__About this exercise__
The output consists only of the lines from the one with "The image size is (672, 504)." through the end of the records, each printed exactly, and contains no pictures.

[[ Source data open ]]

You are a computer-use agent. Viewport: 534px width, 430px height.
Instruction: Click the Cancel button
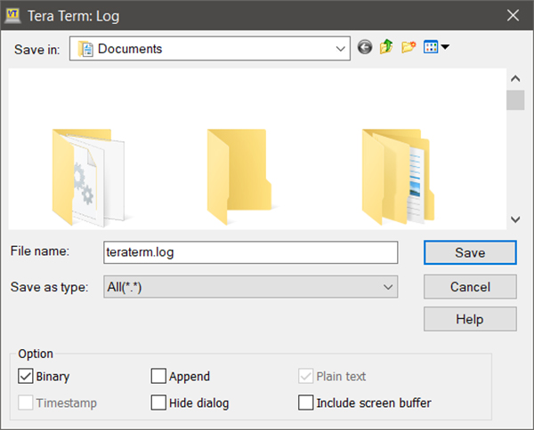point(470,286)
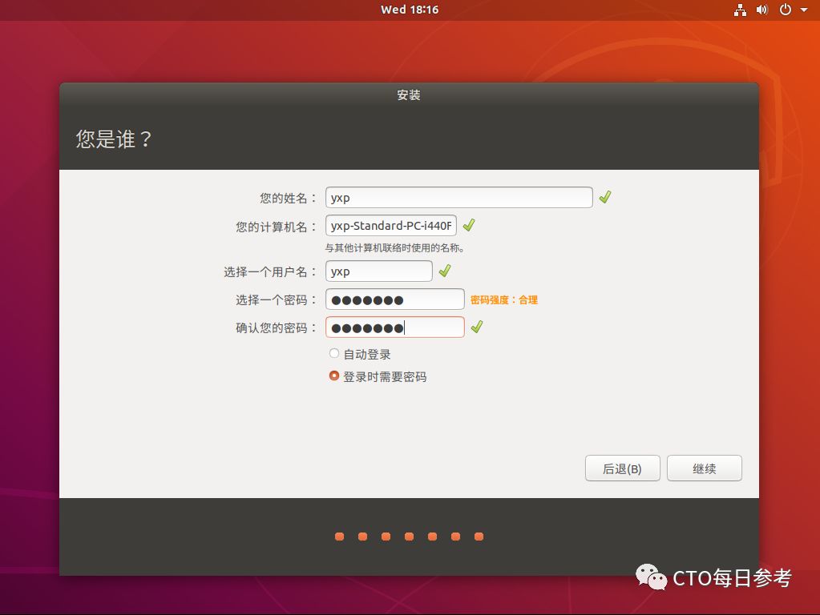The width and height of the screenshot is (820, 615).
Task: Click the confirm password input field
Action: 394,327
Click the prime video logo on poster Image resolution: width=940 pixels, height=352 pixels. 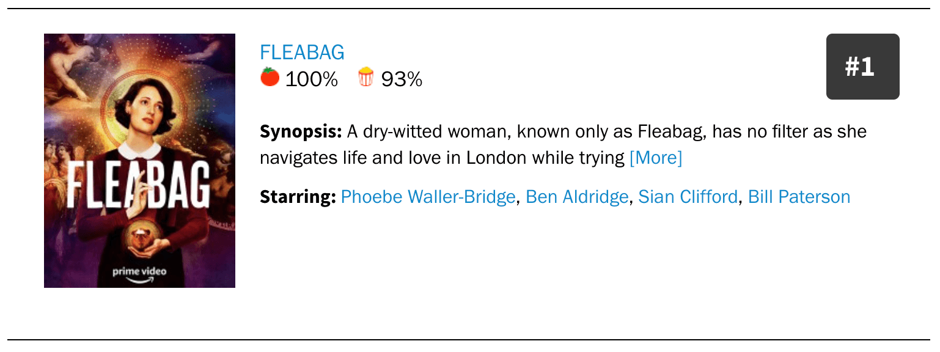139,271
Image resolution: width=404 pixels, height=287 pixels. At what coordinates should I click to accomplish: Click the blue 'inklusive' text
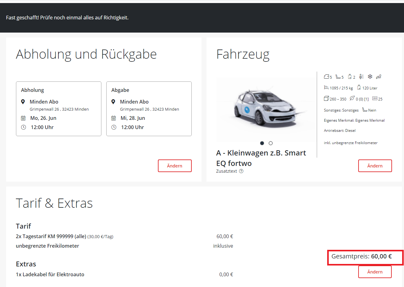[x=223, y=246]
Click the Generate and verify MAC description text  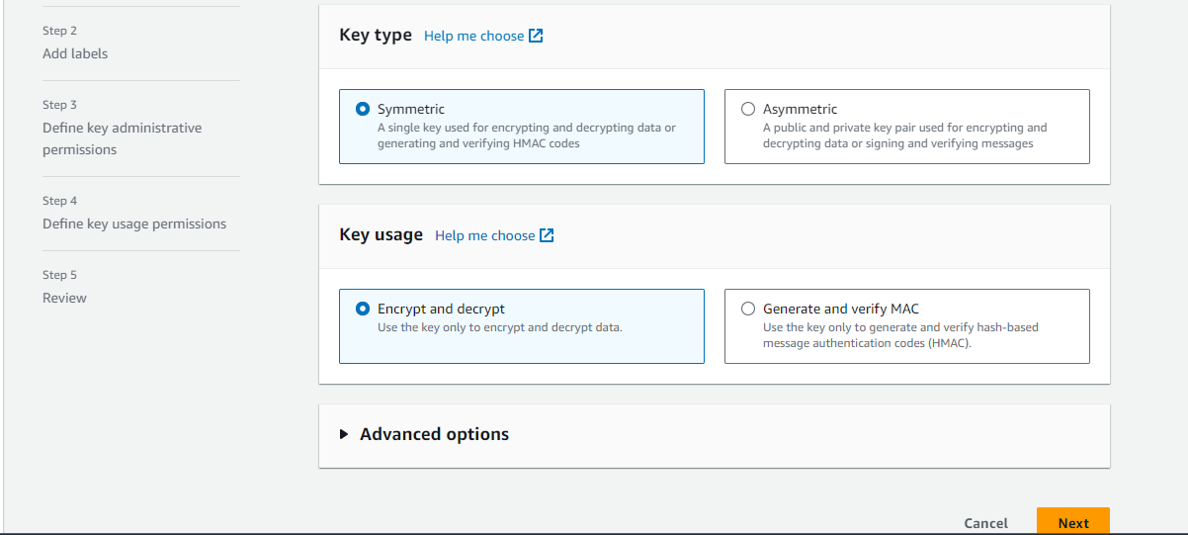coord(900,334)
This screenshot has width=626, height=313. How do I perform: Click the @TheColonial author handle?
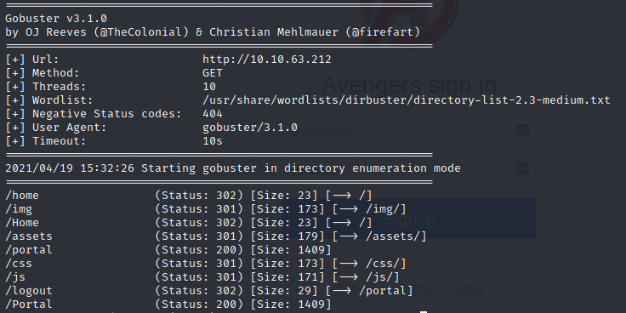click(x=141, y=32)
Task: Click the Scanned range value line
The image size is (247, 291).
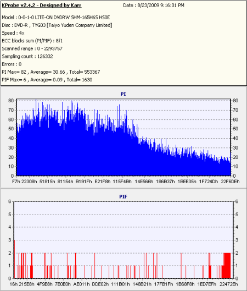Action: 32,48
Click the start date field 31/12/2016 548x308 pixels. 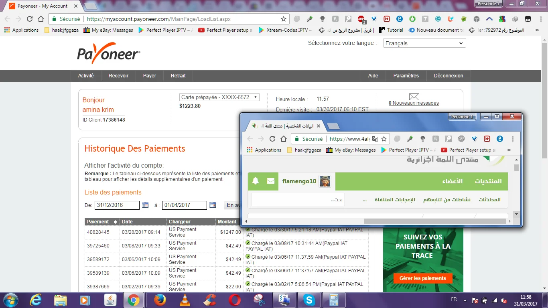tap(117, 205)
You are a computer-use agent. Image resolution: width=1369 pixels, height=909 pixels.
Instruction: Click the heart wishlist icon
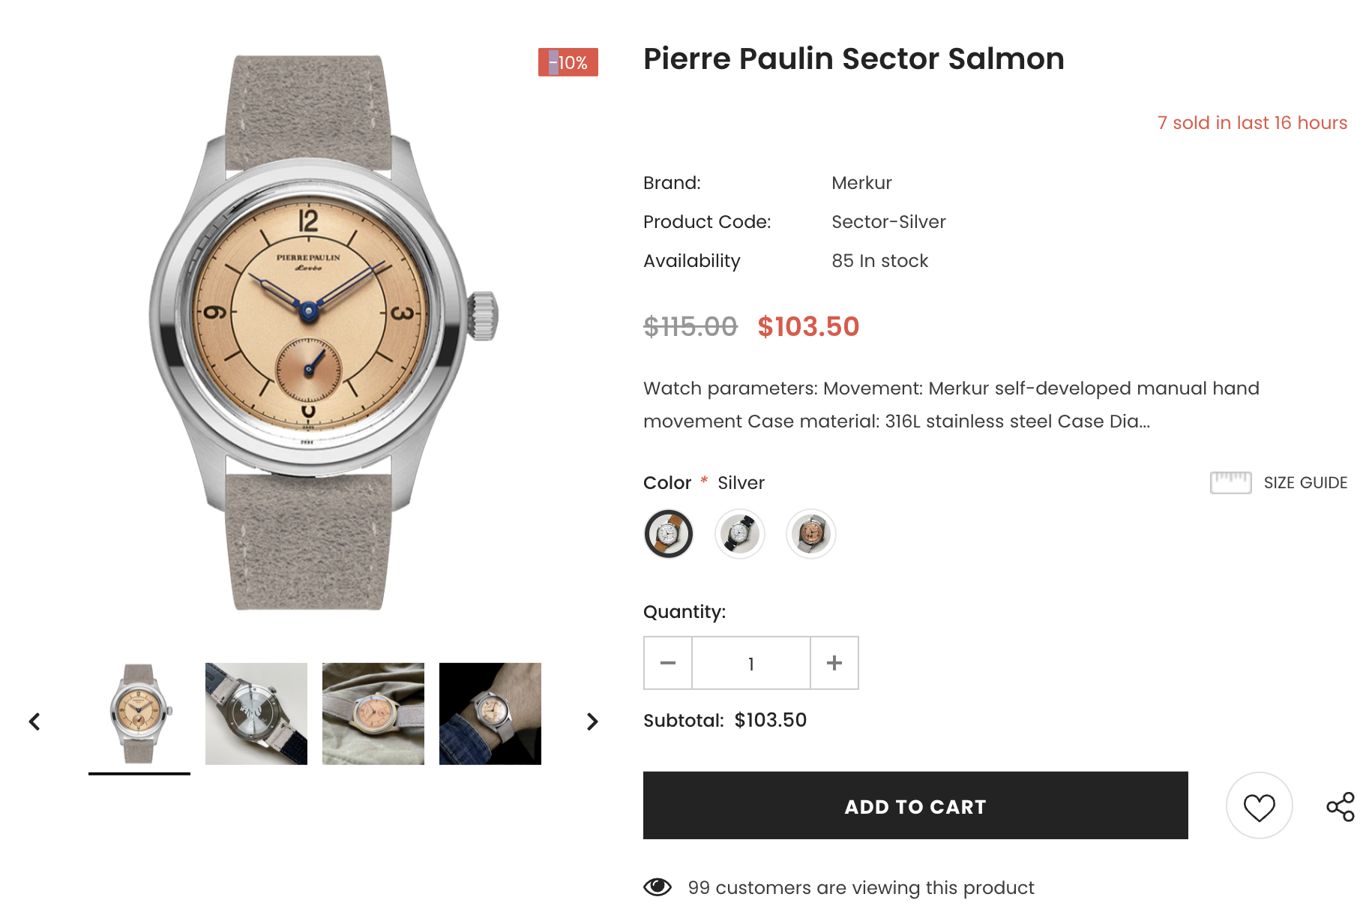click(x=1259, y=806)
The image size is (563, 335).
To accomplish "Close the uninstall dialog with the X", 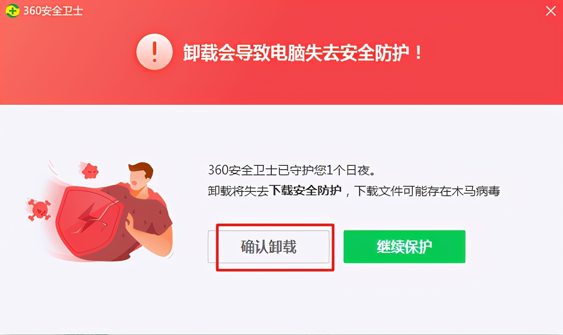I will coord(551,11).
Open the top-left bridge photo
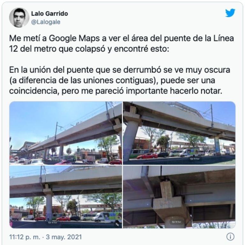Viewport: 245px width, 245px height. pos(66,133)
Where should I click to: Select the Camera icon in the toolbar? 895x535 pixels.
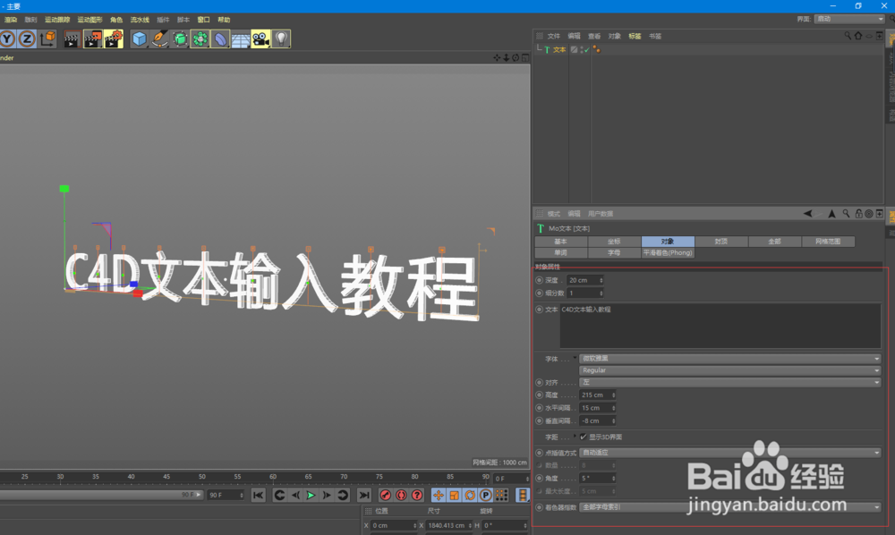[x=260, y=38]
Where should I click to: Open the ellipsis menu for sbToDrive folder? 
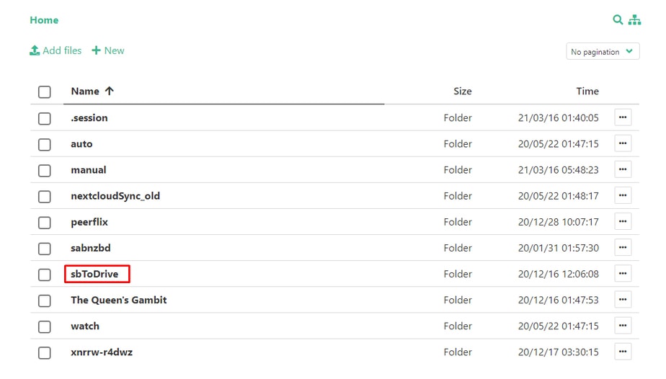(x=623, y=274)
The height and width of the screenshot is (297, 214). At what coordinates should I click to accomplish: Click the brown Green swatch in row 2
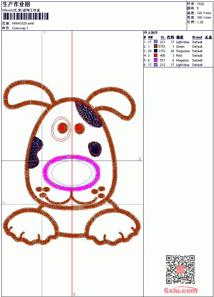[x=156, y=46]
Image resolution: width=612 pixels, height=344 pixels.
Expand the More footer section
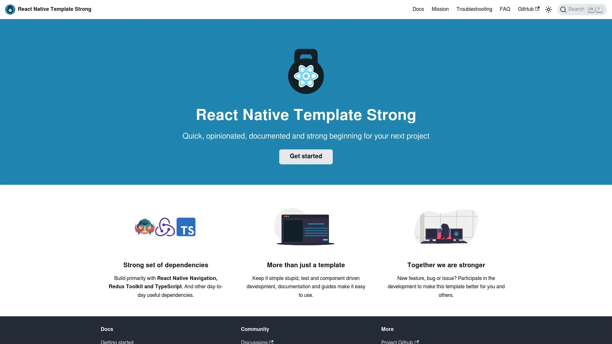(387, 329)
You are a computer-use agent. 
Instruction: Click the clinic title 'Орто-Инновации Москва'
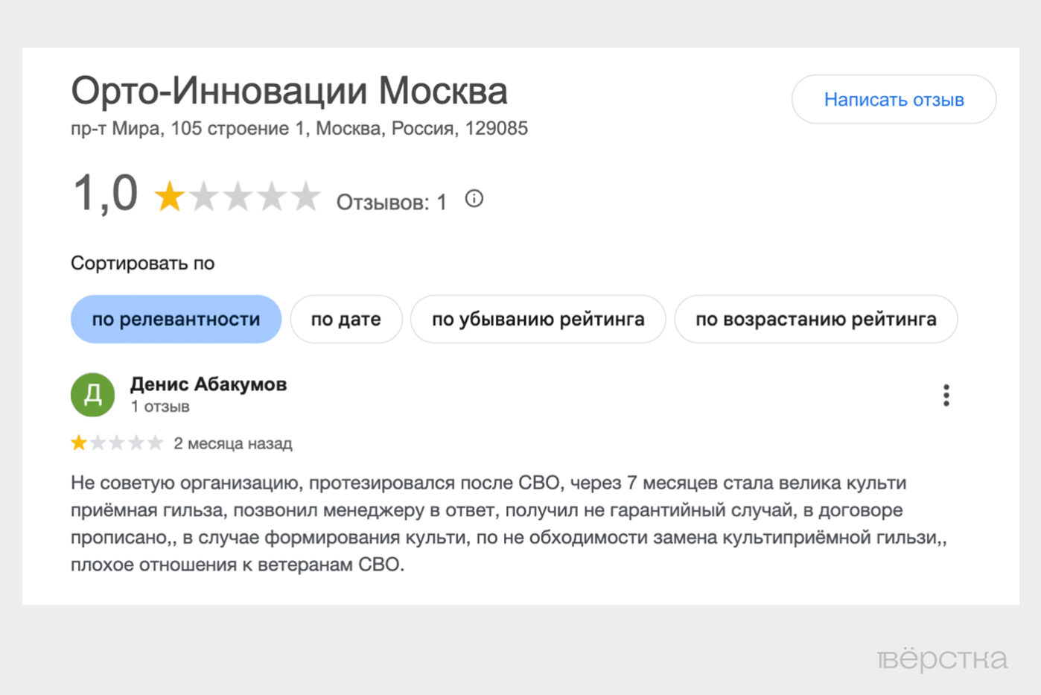point(289,90)
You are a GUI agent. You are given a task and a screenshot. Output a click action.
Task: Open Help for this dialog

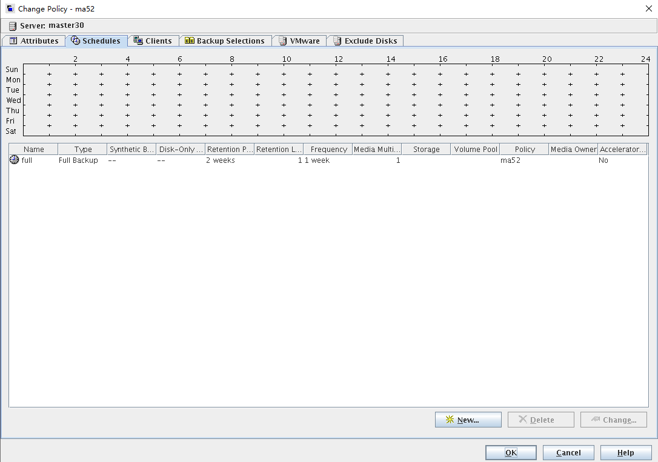coord(625,452)
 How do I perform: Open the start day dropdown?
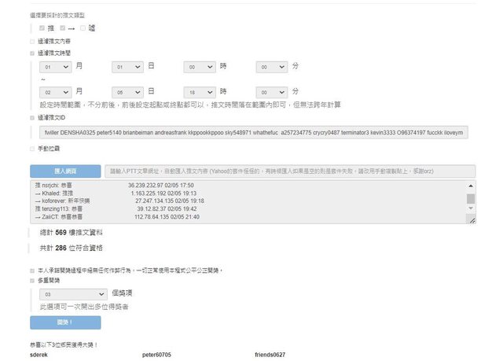tap(127, 69)
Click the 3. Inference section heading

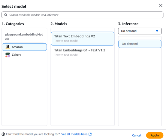[x=128, y=24]
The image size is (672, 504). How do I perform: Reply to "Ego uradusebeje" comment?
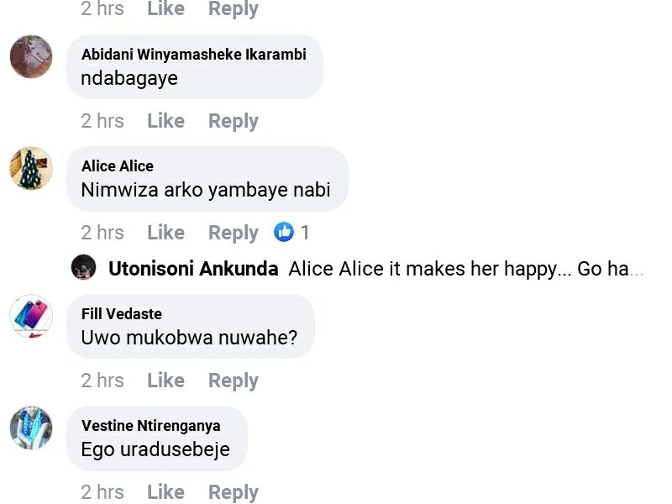233,492
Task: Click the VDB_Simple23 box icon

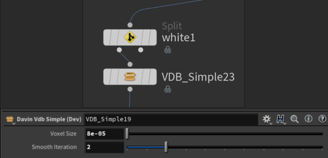Action: pos(130,77)
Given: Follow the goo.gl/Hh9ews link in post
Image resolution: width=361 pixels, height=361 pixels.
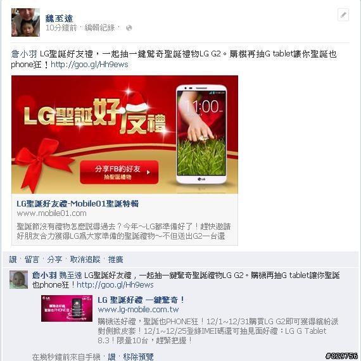Looking at the screenshot, I should tap(89, 65).
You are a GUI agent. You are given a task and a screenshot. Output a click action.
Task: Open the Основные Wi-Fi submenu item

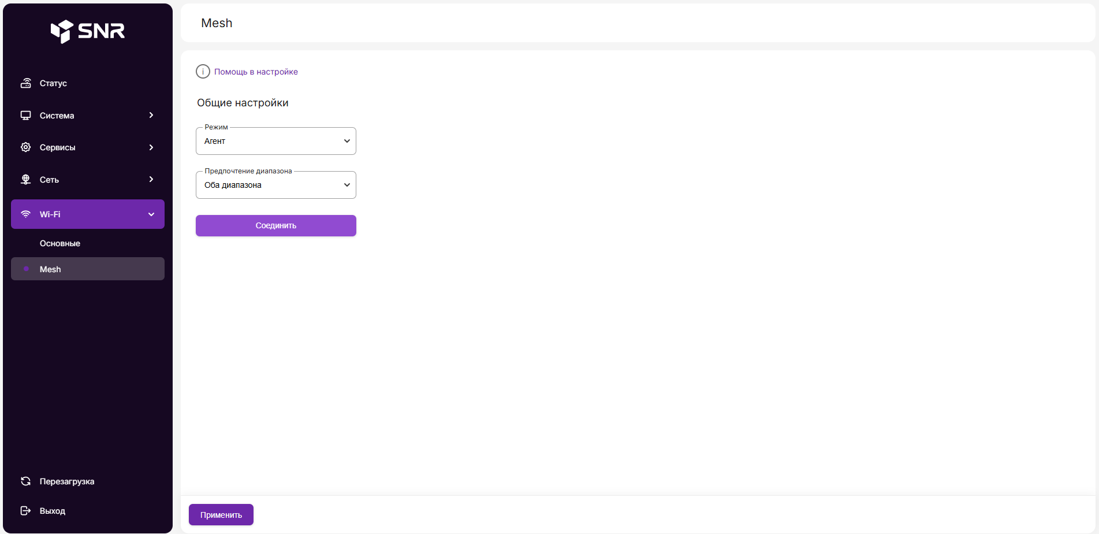point(60,243)
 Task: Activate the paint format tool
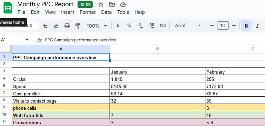pyautogui.click(x=78, y=26)
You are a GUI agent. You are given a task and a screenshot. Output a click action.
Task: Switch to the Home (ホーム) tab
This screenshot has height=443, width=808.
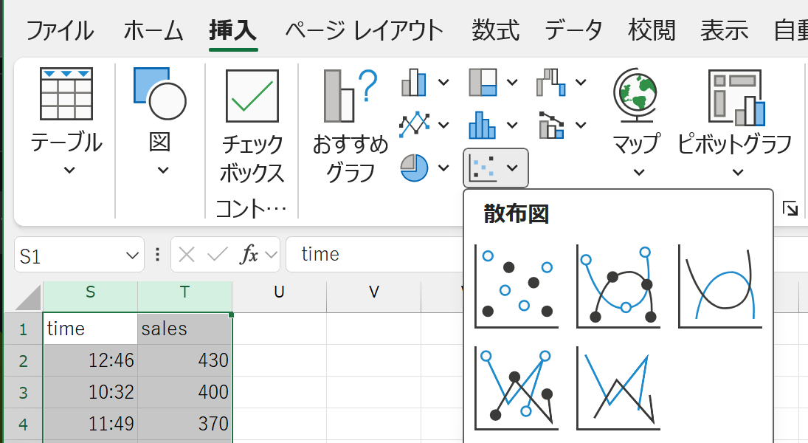point(153,31)

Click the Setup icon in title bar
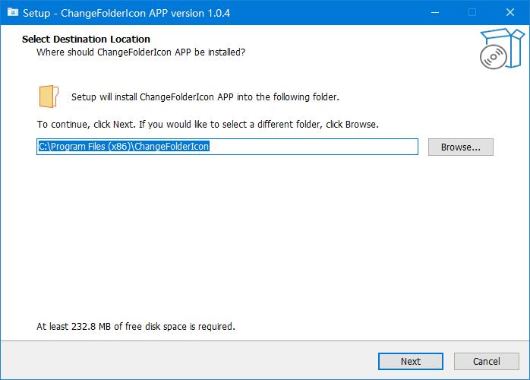(x=12, y=12)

[[ Source data closed ]]

__Task response__
The image size is (672, 504). How do I perform: Reply to "Ego uradusebeje" comment?
233,492
Task: Click the VDB_Simple23 box icon

Action: pos(130,77)
Given: Follow the goo.gl/Hh9ews link in post
Image resolution: width=361 pixels, height=361 pixels.
Looking at the screenshot, I should tap(89, 65).
You are a GUI agent. You are given a task and a screenshot. Output a click action.
Task: Open the Основные Wi-Fi submenu item

point(60,243)
 Task: Activate the paint format tool
pyautogui.click(x=78, y=26)
You are a GUI agent. You are given a task and a screenshot. Output a click action.
Task: Switch to the Home (ホーム) tab
This screenshot has height=443, width=808.
point(153,31)

Click the Setup icon in title bar
(x=12, y=12)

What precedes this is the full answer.